On 7/26/23 19:07, Jiachen Zhang wrote:
On 2023/7/26 00:57, Hao Xu wrote:
On 7/25/23 21:00, Bernd Schubert wrote:
On 7/25/23 12:11, Hao Xu wrote:
On 7/21/23 19:56, Bernd Schubert wrote:
On July 21, 2023 1:27:26 PM GMT+02:00, Hao Xu <hao.xu@xxxxxxxxx>
wrote:
On 7/21/23 14:35, Jiachen Zhang wrote:
On 2023/6/30 17:46, Hao Xu wrote:
From: Hao Xu <howeyxu@xxxxxxxxxxx>
In direct_io_relax mode, there can be shared mmaped files and
thus dirty
pages in its page cache. Therefore those dirty pages should be
written
back to backend before direct write to avoid data loss.
Signed-off-by: Hao Xu <howeyxu@xxxxxxxxxxx>
---
fs/fuse/file.c | 7 +++++++
1 file changed, 7 insertions(+)
diff --git a/fs/fuse/file.c b/fs/fuse/file.c
index 176f719f8fc8..7c9167c62bf6 100644
--- a/fs/fuse/file.c
+++ b/fs/fuse/file.c
@@ -1485,6 +1485,13 @@ ssize_t fuse_direct_io(struct
fuse_io_priv *io, struct iov_iter *iter,
if (!ia)
return -ENOMEM;
+ if (fopen_direct_write && fc->direct_io_relax) {
Hi,
Seems this patchset flushes and invalidates the page cache before
doing the direct-io writes, which avoids data loss caused by flushing
staled data to FUSE daemon. And I tested it works well.
But there is also another side of the same problem we should consider.
If a file is modified through its page cache (shared mmapped regions,
or non-FOPEN_DIRECT_IO files), the following direct-io reads may
bypass the new data in dirty page cache and read the staled data from
FUSE daemon. I think this is also a problem that should be fixed. It
could be fixed by uncondictionally calling
filemap_write_and_wait_range() before direct-io read.
Yea, I think this is true, I'll fix it in v2. Thanks Jiachen.
+ res = filemap_write_and_wait_range(mapping, pos, pos +
count - 1);
+ if (res) {
+ fuse_io_free(ia);
+ return res;
+ }
+ }
if (!cuse && fuse_range_is_writeback(inode, idx_from,
idx_to)) {
if (!write)
inode_lock(inode);
Tested-by: Jiachen Zhang <zhangjiachen.jaycee@xxxxxxxxxxxxx>
Looks good to me.
By the way, the behaviour would be a first FUSE_WRITE flushing
the page cache, followed by a second FUSE_WRITE doing the direct
IO. In the future, further optimization could be first write
into the page cache and then flush the dirty page to the FUSE
daemon.
I think this makes sense, cannot think of any issue in it for
now, so
I'll do that change and send next version, super thanks, Jiachen!
Thanks,
Hao
Thanks,
Jiachen
On my phone, sorry if mail formatting is not optimal.
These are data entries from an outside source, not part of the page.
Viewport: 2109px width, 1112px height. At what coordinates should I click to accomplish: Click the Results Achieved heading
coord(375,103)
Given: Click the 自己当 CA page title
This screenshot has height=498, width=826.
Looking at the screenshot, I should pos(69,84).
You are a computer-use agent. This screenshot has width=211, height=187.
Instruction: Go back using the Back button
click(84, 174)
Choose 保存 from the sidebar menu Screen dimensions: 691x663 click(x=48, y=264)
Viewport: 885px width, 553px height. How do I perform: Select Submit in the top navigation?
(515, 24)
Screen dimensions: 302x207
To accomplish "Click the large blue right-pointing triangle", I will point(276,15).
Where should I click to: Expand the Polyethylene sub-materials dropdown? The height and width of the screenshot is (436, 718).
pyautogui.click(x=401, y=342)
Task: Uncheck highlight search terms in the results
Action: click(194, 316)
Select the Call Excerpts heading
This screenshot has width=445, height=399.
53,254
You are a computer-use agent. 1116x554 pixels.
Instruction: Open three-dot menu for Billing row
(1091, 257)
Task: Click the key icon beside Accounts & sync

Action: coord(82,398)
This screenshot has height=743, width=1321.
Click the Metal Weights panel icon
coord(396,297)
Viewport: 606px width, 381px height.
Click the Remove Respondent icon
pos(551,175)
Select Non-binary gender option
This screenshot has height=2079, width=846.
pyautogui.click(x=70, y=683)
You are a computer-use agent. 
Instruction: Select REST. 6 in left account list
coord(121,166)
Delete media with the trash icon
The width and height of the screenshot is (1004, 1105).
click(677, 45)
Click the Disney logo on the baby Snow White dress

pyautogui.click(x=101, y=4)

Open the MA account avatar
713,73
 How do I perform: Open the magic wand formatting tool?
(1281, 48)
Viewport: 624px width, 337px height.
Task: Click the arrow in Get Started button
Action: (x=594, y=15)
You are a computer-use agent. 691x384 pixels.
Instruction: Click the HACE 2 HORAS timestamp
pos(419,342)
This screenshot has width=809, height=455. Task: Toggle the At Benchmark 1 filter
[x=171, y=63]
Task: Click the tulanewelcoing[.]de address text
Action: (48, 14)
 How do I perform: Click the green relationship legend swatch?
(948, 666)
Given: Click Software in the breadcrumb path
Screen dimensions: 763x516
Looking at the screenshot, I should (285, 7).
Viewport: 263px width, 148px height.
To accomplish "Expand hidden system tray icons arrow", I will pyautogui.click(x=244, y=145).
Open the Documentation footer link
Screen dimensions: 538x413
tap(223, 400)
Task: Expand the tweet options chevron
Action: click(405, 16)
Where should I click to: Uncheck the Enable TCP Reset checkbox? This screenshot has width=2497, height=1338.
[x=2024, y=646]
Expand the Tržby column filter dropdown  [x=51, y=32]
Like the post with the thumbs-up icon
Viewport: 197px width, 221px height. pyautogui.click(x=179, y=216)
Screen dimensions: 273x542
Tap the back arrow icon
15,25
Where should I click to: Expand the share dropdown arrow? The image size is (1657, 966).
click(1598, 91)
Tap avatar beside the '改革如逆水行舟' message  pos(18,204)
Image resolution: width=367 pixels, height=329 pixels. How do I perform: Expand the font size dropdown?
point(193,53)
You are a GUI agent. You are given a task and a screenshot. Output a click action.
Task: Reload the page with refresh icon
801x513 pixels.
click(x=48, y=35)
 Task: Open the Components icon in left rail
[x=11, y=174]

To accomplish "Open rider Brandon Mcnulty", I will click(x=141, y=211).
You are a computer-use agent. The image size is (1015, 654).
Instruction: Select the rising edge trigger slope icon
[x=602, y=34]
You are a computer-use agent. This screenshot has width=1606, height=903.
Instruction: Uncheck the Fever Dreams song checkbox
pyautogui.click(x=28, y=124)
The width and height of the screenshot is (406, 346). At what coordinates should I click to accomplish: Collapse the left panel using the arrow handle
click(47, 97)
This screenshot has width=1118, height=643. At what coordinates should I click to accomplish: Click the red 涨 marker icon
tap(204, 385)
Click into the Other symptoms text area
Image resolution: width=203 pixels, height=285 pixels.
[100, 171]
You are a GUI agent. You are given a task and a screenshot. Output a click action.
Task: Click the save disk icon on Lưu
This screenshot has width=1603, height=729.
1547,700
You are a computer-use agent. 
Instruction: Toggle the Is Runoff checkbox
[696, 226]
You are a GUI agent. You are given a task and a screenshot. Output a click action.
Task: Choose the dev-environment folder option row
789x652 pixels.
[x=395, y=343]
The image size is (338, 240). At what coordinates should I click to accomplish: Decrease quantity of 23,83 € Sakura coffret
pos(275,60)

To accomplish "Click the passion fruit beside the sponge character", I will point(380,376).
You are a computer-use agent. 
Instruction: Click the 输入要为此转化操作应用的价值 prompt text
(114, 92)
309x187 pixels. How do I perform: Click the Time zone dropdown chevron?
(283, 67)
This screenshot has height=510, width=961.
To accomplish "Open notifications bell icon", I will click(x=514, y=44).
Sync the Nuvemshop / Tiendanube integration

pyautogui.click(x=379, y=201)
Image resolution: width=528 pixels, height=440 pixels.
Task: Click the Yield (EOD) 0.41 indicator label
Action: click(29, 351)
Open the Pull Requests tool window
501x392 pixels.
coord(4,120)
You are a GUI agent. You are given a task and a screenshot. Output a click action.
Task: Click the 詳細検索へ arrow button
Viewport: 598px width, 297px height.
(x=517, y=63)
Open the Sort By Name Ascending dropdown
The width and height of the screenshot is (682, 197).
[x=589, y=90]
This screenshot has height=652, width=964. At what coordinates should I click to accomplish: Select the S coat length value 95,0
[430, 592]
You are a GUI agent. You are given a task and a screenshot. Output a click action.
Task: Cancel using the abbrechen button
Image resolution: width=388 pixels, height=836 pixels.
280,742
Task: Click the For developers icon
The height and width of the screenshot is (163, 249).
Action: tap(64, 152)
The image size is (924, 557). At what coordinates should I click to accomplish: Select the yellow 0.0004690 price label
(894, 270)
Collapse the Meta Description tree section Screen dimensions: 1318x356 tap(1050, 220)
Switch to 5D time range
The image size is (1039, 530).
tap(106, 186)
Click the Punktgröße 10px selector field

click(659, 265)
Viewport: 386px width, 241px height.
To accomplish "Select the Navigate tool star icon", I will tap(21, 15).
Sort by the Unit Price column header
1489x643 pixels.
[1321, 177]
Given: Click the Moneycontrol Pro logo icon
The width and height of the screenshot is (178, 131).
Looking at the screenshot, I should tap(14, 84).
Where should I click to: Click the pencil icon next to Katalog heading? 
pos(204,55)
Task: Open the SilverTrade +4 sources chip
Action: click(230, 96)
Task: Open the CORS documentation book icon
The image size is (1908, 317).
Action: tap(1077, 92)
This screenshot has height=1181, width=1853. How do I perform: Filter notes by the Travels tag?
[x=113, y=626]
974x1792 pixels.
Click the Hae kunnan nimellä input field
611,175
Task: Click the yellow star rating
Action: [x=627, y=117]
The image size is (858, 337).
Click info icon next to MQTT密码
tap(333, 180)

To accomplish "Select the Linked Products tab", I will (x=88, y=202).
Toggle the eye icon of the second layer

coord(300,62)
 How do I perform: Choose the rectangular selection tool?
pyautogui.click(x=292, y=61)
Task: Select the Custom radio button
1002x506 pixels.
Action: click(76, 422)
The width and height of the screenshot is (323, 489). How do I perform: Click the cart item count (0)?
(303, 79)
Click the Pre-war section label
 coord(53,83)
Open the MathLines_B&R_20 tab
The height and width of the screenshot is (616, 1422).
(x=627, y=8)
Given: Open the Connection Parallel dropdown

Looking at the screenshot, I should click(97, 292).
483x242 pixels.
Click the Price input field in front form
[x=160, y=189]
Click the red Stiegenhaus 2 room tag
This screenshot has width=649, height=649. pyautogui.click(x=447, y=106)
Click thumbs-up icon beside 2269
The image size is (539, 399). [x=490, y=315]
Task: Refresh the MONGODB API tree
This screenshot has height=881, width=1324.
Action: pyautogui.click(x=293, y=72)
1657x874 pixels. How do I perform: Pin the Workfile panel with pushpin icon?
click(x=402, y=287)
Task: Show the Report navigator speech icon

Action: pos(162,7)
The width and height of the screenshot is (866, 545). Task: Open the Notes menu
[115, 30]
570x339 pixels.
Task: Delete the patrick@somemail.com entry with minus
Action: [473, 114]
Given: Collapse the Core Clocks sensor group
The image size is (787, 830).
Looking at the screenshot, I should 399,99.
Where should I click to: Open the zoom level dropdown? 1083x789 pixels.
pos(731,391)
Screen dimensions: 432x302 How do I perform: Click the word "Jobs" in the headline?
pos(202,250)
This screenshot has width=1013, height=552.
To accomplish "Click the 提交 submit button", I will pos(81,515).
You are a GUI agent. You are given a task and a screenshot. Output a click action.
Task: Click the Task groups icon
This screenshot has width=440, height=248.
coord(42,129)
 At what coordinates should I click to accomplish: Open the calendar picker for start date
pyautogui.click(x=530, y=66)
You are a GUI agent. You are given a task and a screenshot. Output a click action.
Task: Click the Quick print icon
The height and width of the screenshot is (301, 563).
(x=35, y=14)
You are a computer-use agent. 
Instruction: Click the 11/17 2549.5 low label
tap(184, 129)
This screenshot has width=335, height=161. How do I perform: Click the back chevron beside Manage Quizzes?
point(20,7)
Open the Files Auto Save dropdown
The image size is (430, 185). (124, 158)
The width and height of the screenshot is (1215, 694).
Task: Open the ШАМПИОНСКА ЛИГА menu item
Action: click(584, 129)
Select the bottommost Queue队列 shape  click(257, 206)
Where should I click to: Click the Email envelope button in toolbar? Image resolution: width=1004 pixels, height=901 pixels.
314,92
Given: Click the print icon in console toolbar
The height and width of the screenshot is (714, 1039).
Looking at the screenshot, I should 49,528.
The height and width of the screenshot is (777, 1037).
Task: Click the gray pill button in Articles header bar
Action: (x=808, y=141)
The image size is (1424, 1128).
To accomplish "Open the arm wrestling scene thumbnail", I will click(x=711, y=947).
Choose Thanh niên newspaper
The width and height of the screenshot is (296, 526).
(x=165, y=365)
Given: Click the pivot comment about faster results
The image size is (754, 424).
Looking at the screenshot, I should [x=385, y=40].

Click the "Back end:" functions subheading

Do I understand it right? You want DIO code path copy into pages
and then flush/invalidate these pages? That would be punish DIO
for for the unlikely case there are also dirty pages (discouraged
IO pattern).
Hi Bernd,
I think I don't get what you said, why it is punishment and why
it's discouraged IO pattern?
On my first eyes seeing Jiachen's idea, I was thinking "that sounds
disobeying direct write semantics" because usually direct write is
"flush dirty page -> invalidate page -> write data through to backend"
not "write data to page -> flush dirty page/(writeback data)"
The latter in worst case write data both to page cache and backend
while the former just write to backend and load it to the page cache
when buffered reading. But seems there is no such "standard way" which
says we should implement direct IO in that way.
Hi Hao,
sorry for being brief last week, I was on vacation and
reading/writing some mails on my phone.
With 'punishment' I mean memory copies to the page cache - memory
copies are expensive and DIO should avoid it.
Right now your patch adds filemap_write_and_wait_range(), but we do
not know if it did work (i.e. if pages had to be flushed). So unless
you find a way to get that information, copy to page cache would be
unconditionally - overhead of memory copy even if there are no dirty
pages.
Ah, looks I understood what you mean in my last email reply. Yes,
just like what I said in last email:
[1] flush dirty page --> invalidate page --> write data to backend
This is what we do for direct write right now in kernel, I call
this policy "write-through", since it doesn't care much about the cache.
[2] write data to page cache --> flush dirty page in suitable time
This is "write-back" policy, used by buffered write. Here in
this patch's case, we flush pages synchronously, so it still can be
called direct-write.
Surely, in the worst case, the page is clean, then [2] has one extra
memory copy than [1]. But like what I pointed out, for [2], next time
buffered
read happens, the page is in latest state, so no I/O needed, while
for [1], it has to load data from backend to page cache.
Write-through, write-back and direct-io are also exlained in the
kernel documentation [*], of which write-through and write-back are
cache modes. According to the document, the pattern [2] is similar to
the FUSE write-back mode, but the pattern [1] is different from the
FUSE write-through mode. The FUSE write-through mode obeys the 'write
data to page cache --> flush dirty page synchronously' (let us call it
pattern [3]), which keeps the clean cache in-core after flushing.
To improve performance while keeping the direct-io semantics, my
thoughts was in the future, maybe we can fallback to the pattern [3]
if the target page is in-core, otherwise keep the original direct-io
pattern without reading from whole pages from FUSE daemon.
[*] https://www.kernel.org/doc/Documentation/filesystems/fuse-io.txt
Thanks,
Jiachen
With 'discouraged' I mean mix of page cache and direct-io. Typically
one should only do either of both (page cache or DIO), but not a mix
of them. For example see your patch, it flushes the page cache, but
without a lock - races are possible. Copying to the page cache might
be a solution, but it has the overhead above.
For race, we held inode lock there, do I miss anything?
Thanks,
Bernd
I now think it's good to keep the pattern same as other filesystems
which is [1] to avoid possible performance issues in the future,
thanks Bernd.
Hao